Brewery in Juneau, Alaska

Alaskan Brewing Company is a brewery in Juneau, Alaska, founded in 1986. It was the first brewery in Alaska after Prohibition. The company was originally named Chinook Alaskan Brewing. The company's beers have won awards at regional, national, and international beer competitions.

The brewery was founded by Marcy and Geoff Larson. It was the 20th-largest craft brewery in the United States in 2015.

== Beers ==
The Alaskan Brewing Company brews eight year-round beers, four seasonal beers, and several limited-edition beers. The year-round beers are Alaskan Amber, Freeride APA, Icy Bay IPA, Alaskan White, Hopothermia, Smash Galaxy, and Husky IPA. The seasonal beers are Spruce IPA (January – April), Kölsch (May – August), Cranberry Tart (September – December) and Winter Ale.
────
INSTRUCTIONS
1 – Reproduce the Alaskan Brewing Company text word for word, starting at "Alaskan Brewing Company is" and ending at "international beer competitions.".
2 – Answer these questions using the Alaskan Brewing Company text:
(a) In what year was the brewery founded?
(b) Who founded the brewery?
(c) Which seasonal beer is brewed from May to August?

Items from a dataset:
────
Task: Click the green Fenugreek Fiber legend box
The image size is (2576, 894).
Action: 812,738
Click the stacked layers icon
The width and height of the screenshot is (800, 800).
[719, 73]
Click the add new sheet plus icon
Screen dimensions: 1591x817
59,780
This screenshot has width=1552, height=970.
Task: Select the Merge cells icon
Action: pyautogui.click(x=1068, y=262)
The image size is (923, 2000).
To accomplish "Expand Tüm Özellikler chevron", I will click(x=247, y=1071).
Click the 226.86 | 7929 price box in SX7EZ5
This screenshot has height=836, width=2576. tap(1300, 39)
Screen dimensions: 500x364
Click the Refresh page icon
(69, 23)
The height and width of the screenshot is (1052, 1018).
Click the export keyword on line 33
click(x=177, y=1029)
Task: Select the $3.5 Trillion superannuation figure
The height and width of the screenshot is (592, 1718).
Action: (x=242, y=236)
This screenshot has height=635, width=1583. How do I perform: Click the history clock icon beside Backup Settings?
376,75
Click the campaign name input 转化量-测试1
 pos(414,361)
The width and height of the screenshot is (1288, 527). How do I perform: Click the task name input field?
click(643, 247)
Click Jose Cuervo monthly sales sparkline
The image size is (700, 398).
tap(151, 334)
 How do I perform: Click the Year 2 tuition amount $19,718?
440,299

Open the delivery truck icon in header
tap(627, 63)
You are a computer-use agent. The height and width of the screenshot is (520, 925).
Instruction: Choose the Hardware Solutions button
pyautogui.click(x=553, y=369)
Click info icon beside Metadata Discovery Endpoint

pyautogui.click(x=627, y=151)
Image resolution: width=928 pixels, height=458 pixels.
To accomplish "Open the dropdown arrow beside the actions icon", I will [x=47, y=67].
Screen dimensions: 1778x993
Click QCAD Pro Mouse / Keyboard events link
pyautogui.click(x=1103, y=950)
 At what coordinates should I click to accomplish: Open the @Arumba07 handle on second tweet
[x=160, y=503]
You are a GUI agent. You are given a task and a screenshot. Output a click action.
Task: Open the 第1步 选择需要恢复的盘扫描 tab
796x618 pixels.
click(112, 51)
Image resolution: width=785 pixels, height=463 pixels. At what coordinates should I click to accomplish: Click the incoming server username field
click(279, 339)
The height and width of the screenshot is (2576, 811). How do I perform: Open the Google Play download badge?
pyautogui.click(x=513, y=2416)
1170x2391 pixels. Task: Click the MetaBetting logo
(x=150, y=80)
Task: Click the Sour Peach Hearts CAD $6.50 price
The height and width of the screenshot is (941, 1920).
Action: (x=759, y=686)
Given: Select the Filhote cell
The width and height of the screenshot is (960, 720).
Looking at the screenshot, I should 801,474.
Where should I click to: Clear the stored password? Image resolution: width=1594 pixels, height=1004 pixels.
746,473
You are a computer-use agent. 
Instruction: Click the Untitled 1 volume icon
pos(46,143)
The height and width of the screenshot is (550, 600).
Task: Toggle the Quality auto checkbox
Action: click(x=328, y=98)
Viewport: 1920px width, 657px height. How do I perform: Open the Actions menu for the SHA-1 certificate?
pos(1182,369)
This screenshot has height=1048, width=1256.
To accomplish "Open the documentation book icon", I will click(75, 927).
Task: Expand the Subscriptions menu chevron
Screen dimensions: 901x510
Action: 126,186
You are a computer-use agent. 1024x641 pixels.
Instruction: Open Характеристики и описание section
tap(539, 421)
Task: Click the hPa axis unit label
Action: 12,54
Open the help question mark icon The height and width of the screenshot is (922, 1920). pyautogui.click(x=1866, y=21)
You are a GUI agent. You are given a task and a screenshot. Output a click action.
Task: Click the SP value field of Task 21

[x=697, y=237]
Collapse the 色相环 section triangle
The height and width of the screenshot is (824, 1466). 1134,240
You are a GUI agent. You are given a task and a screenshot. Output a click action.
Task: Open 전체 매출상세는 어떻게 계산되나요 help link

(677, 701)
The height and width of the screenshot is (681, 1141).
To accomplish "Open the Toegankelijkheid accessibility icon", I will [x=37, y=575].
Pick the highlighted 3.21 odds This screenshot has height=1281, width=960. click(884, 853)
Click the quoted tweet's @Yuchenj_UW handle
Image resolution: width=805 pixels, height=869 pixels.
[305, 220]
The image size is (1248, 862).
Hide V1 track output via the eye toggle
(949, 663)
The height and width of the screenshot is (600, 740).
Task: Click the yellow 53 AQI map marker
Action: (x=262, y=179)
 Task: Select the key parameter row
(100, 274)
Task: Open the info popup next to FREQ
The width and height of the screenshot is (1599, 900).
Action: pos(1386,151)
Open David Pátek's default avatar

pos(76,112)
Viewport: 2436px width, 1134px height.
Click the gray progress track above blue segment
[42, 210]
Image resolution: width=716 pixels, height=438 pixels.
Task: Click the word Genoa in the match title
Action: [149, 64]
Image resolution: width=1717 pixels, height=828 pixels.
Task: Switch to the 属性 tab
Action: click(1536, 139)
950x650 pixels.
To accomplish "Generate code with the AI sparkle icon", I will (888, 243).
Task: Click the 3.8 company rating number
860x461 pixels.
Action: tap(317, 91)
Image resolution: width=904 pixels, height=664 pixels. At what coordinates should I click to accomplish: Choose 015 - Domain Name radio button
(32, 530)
────
ANSWERS TO THIS EXERCISE
1 –
Alaskan Brewing Company is a brewery in Juneau, Alaska, founded in 1986. It was the first brewery in Alaska after Prohibition. The company was originally named Chinook Alaskan Brewing. The company's beers have won awards at regional, national, and international beer competitions.

2 –
(a) 1986
(b) Marcy and Geoff Larson
(c) Kölsch